**Information:**
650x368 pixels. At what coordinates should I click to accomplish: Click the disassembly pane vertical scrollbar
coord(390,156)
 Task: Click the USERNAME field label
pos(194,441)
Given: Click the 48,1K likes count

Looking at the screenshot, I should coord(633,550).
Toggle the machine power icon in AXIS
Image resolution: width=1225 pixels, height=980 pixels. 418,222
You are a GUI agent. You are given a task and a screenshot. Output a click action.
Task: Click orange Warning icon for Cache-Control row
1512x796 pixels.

...

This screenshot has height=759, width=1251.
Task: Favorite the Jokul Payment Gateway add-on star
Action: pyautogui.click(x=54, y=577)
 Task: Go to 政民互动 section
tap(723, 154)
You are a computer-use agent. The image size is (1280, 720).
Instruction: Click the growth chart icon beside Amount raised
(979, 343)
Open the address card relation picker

**Task to carry out:** Out of the records above, pull each line containing the word "agent".

**Written answer:**
You are a GUI agent. You are given a task and a screenshot. Output a click action.
You are a computer-use agent. The image size is (1280, 720).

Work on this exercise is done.